Large-scale Immigration: Its economic and demographic consequences for the UK
Download the report here

Immigration is frequently described as providing a counter-balance to the UK’s ageing population. As an ever-larger proportion of British residents is retired, large numbers of immigrants help keep the average age down and contribute taxes to the Treasury coffers. But how much does Britain benefit – and how does this compare with the costs of a growing population?

In this new analysis of the economic and demographic consequences of current levels of immigration, the distinguished Cambridge economist Robert Rowthorn finds that the potential economic gains from immigration are modest while the strains placed on infrastructure, such as housing, land, schools, hospitals, water supply and transport systems, are great

While GDP as a whole will grow with increased immigration, Rowthorn notes, GDP per capita – a much better indicator of the nation’s wealth – will be only marginally affected by the enormous population growth forecast for the coming century.
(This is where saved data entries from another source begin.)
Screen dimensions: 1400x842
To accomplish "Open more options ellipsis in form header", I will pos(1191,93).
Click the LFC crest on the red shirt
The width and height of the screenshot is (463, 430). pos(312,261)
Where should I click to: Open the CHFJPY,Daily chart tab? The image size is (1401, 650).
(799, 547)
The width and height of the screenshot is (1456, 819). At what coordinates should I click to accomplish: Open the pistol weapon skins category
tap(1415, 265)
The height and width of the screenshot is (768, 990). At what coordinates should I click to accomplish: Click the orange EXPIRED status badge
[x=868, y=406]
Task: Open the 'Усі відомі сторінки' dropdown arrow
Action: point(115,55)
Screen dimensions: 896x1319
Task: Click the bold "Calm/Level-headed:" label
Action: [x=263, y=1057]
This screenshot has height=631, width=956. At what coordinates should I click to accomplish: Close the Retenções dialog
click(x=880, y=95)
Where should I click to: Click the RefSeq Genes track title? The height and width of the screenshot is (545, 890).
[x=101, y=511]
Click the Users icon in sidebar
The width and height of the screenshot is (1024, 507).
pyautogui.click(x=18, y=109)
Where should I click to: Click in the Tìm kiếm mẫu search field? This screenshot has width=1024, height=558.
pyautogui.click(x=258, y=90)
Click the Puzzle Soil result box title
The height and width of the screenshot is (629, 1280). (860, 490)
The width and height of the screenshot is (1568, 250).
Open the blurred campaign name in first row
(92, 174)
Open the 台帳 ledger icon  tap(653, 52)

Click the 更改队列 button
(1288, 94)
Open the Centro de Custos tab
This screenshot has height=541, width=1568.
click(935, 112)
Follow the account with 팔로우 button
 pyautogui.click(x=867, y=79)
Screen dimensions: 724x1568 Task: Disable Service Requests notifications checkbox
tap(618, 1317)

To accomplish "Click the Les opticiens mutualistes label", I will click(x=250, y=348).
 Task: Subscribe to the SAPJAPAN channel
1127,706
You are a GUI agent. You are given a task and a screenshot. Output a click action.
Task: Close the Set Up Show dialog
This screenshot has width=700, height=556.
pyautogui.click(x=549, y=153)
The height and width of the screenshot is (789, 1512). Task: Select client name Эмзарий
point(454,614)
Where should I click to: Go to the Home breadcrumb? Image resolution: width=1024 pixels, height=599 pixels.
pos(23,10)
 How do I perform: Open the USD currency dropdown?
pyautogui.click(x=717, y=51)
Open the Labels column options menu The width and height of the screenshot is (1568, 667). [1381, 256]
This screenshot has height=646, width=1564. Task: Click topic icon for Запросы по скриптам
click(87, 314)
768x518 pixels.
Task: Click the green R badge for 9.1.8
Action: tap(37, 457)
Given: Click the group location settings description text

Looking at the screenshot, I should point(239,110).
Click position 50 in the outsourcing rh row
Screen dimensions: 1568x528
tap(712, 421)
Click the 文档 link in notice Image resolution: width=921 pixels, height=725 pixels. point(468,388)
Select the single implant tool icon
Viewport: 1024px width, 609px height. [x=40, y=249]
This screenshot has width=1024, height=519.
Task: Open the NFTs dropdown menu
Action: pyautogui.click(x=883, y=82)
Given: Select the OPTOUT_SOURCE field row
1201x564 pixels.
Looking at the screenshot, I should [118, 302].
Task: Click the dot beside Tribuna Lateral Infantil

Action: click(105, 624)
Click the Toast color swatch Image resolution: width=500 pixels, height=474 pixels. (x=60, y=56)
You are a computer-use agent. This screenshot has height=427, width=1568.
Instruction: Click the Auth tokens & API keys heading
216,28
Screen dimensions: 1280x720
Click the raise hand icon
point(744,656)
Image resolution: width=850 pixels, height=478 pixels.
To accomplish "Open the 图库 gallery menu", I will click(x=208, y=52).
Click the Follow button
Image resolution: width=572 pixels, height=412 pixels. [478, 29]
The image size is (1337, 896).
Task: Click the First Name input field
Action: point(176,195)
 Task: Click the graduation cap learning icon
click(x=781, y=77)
He cites the Office for National Statistics’ high migration scenario, which sees growth in the UK population of 20 million over the next 50 years and 29 million over the next 75 years – entirely from migration. This is equivalent to adding a city almost the size of Birmingham to the UK population every two-and-a-half years for the next three-quarters of a century.

“Unrestrained population growth would eventually have a negative impact on the standard of living through its environmental effects such as overcrowding, congestion and loss of amenity,” Rowthorn writes.

Civitas: Institute for the Study of Civil Society is an independent, cross-party think tank which seeks to facilitate informed public debate. We search for solutions to social and economic problems unconstrained by the short-term priorities of political parties or conventional wisdom.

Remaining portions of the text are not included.